Numerical analysis of double-diffusive free convection in a curvilinear cavity filled with nanofluid and triple fins attached to the hot walls

This work has numerically investigated the double diffusion of free convection in a curvilinear enclosure filled with nanoliquid and containing fins with heat generation/absorption. The considered enclosure, the curvilinear cavity, has triple fins connected to the inclined walls, which are hot and have a high intensity of solutal; however, the top wall is cold and low intensity of solutal. The bottom walls, as well as the vertical walls, are considered to be isotopically insulated. The parameters that are considered are Rayleigh (from 10 3 to 10 5 ), Hartmann (from 0 to 60), heat generation/absorption, q , (− 4 to 3), bouncy ratio ( N = − 4 to 4), Lewis number (Le = 0.5–10), volume concentration ( Φ = 0–0.06) at fixed Prandtl number. The governing equations have been numerically solved and applying the FEM technique. The important findings explain how heat and mass transfer can be improved by increasing the value of Ra, q , and Φ while decreasing with the increase in Ha.

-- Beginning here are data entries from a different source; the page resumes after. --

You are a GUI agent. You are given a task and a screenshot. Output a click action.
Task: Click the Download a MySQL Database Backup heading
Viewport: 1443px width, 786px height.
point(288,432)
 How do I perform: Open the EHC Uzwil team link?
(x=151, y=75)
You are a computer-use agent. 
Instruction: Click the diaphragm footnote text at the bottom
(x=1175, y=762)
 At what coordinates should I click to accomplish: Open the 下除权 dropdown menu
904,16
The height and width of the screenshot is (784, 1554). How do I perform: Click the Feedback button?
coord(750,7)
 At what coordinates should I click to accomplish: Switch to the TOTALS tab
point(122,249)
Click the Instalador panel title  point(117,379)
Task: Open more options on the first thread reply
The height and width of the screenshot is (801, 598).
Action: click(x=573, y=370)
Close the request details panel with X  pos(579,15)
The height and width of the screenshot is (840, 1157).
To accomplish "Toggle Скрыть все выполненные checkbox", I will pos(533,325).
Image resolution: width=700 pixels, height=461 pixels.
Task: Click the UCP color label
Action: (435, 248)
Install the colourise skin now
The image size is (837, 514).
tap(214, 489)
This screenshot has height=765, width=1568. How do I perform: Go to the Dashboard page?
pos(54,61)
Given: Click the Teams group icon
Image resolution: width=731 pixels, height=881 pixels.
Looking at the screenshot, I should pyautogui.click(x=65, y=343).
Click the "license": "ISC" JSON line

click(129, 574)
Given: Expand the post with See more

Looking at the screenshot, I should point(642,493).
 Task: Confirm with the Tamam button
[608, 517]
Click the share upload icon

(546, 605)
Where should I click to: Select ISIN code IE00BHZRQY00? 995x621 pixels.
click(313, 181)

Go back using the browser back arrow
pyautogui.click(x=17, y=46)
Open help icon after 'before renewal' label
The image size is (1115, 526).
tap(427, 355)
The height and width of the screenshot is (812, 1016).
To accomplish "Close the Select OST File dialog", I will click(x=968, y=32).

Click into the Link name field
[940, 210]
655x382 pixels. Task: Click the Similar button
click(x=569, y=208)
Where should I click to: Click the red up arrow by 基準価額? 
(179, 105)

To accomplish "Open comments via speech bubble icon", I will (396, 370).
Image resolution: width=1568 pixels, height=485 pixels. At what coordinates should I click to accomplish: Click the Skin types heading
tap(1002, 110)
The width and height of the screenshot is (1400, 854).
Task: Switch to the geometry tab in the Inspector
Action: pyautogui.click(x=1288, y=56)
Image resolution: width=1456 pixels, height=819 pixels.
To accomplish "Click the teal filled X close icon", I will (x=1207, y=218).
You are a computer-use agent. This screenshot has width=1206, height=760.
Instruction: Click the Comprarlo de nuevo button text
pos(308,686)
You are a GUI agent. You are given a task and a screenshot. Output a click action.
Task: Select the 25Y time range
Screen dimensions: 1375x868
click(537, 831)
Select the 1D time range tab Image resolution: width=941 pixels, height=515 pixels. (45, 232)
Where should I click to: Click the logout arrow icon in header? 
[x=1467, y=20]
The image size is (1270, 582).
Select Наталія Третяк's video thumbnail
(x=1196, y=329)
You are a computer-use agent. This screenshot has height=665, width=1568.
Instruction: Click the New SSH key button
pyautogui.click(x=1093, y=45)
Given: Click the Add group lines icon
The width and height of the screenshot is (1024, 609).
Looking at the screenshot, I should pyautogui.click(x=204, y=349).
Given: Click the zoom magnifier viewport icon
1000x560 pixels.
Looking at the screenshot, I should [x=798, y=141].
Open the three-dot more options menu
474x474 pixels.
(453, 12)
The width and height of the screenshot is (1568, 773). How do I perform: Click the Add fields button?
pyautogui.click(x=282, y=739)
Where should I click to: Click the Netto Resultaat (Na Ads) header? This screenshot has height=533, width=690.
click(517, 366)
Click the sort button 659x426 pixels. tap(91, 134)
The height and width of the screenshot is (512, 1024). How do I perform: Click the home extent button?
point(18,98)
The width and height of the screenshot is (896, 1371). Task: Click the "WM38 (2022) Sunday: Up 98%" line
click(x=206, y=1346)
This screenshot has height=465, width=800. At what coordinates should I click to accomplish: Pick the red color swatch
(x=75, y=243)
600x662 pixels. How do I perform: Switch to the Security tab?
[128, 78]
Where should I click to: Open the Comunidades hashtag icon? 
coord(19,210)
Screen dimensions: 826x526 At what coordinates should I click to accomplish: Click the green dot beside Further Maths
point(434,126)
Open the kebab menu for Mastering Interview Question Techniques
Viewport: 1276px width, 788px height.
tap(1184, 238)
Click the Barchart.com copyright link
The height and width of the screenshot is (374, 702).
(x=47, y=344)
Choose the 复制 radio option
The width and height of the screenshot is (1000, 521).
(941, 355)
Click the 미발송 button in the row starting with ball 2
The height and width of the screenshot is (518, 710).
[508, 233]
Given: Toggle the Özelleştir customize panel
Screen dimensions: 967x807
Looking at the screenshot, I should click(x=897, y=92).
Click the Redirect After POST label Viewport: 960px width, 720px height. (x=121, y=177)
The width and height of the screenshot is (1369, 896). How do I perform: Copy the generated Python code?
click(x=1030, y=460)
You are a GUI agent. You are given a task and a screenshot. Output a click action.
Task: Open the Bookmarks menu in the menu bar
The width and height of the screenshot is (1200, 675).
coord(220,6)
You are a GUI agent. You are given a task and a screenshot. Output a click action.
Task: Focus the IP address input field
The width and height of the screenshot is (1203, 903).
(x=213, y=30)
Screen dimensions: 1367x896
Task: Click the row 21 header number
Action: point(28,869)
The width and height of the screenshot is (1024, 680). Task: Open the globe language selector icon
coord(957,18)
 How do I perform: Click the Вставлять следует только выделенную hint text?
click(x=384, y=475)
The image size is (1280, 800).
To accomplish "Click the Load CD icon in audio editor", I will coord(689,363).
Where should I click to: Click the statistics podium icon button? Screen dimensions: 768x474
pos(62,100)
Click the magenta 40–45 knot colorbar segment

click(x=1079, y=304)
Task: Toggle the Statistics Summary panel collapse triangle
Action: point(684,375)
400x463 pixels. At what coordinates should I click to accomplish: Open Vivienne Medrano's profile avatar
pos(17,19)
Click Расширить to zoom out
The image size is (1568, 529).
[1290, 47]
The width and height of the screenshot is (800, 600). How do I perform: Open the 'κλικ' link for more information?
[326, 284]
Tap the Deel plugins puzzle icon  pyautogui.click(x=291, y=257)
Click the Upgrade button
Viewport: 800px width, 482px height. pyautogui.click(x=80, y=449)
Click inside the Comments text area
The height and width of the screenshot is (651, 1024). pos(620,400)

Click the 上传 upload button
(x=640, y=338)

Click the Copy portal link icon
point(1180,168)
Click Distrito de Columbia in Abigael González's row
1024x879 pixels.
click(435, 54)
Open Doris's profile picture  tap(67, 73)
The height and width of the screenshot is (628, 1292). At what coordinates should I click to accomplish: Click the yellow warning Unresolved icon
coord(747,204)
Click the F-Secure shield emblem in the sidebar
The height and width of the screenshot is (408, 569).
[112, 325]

Also, the rise of the N ratio and Le number until ( N = 2), where the reduction value reaches 44% from ( N = − 4) to ( N = 2) at (Le = 0.5), and the effect of both N and Le become negligible for ( N > 2). Furthermore, the value of Sh avg has the same behaviour as Nu avg with N, where Sh avg decreases with increasing N and increases with increasing Le, where maximum mass transfer enhancement reaches 65% at N = − 4. The effects of N and Le become negligible at N = 2.